## Work instructions
Transcribe each record word for word. Skip the images.
Segment Start: Materials provided
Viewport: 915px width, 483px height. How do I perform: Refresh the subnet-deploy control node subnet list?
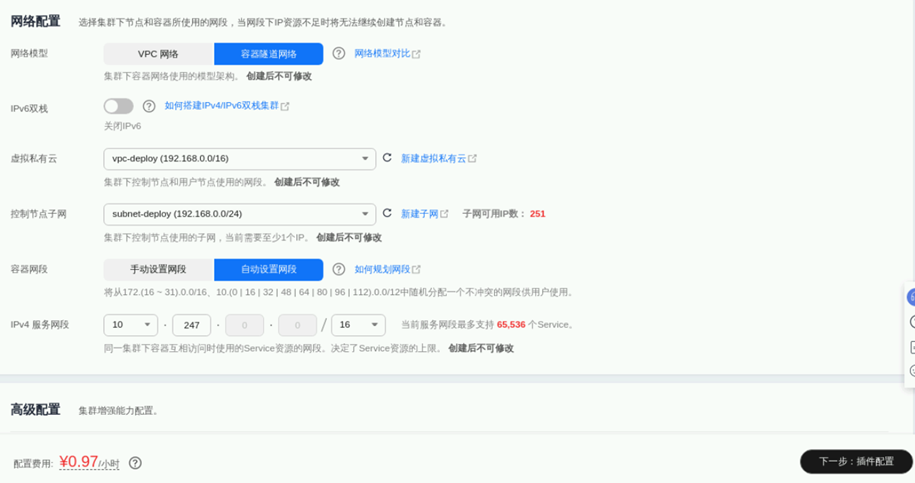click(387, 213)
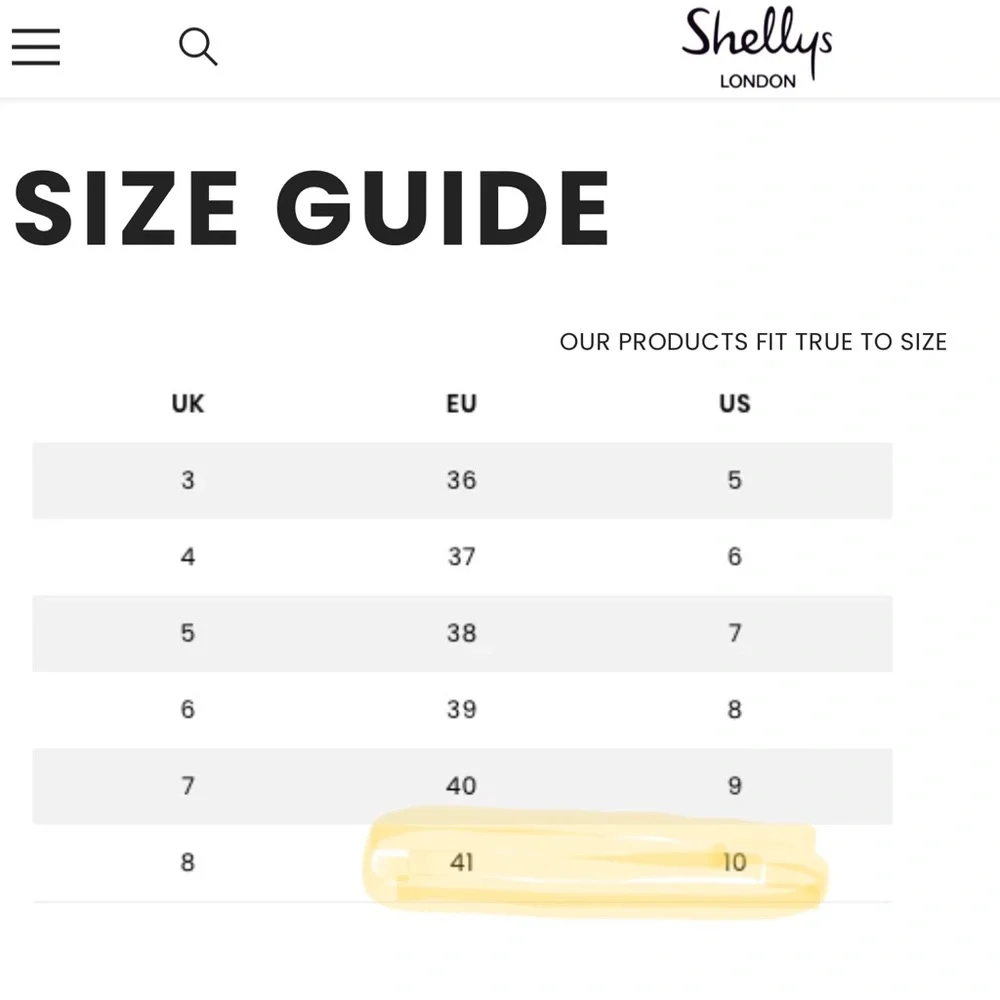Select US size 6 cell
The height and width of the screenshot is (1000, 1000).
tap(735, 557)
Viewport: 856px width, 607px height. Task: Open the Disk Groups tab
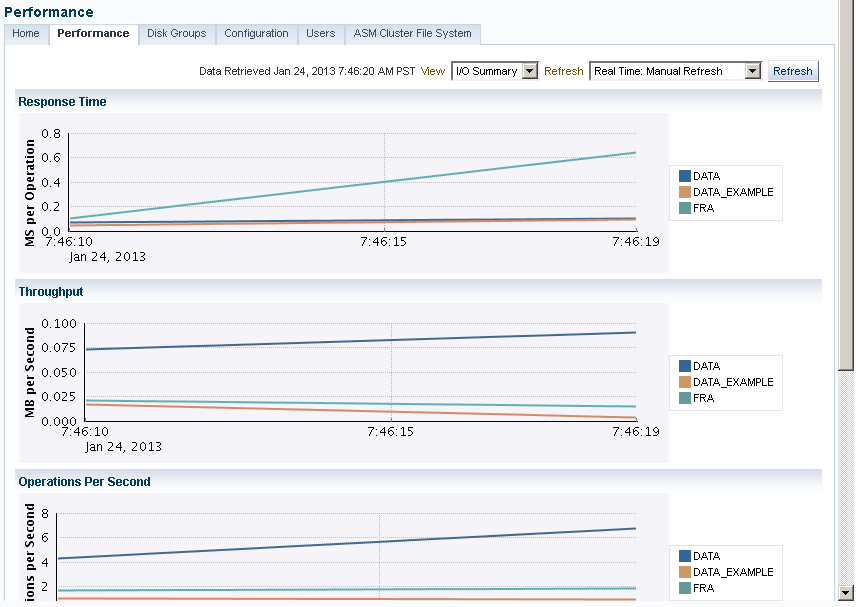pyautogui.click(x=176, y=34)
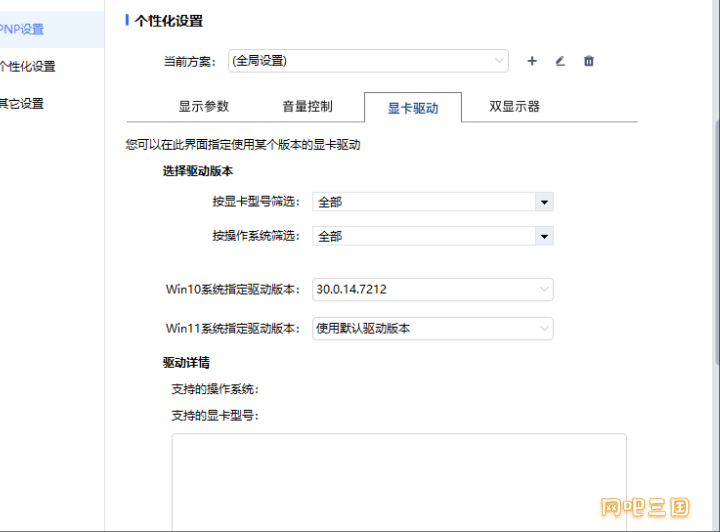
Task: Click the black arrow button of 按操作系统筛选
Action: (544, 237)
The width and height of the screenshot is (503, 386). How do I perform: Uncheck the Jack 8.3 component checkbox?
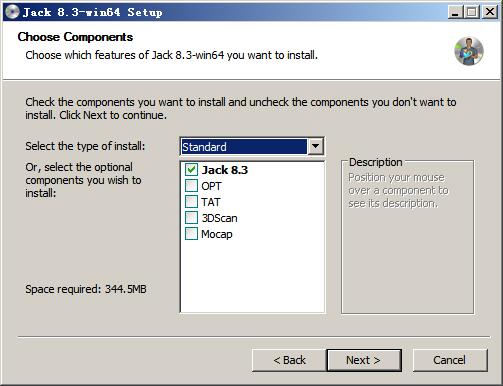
Segment End: Materials provided
## Written response
Viewport: 915px width, 483px height. How do I perform: Refresh the subnet-deploy control node subnet list?
click(387, 213)
Select US size 6 cell
The height and width of the screenshot is (1000, 1000).
tap(735, 557)
Viewport: 856px width, 607px height. Task: Open the Disk Groups tab
pyautogui.click(x=176, y=34)
Task: Click the black arrow button of 按操作系统筛选
Action: (544, 237)
The width and height of the screenshot is (503, 386). How do I perform: Uncheck the Jack 8.3 component checkbox?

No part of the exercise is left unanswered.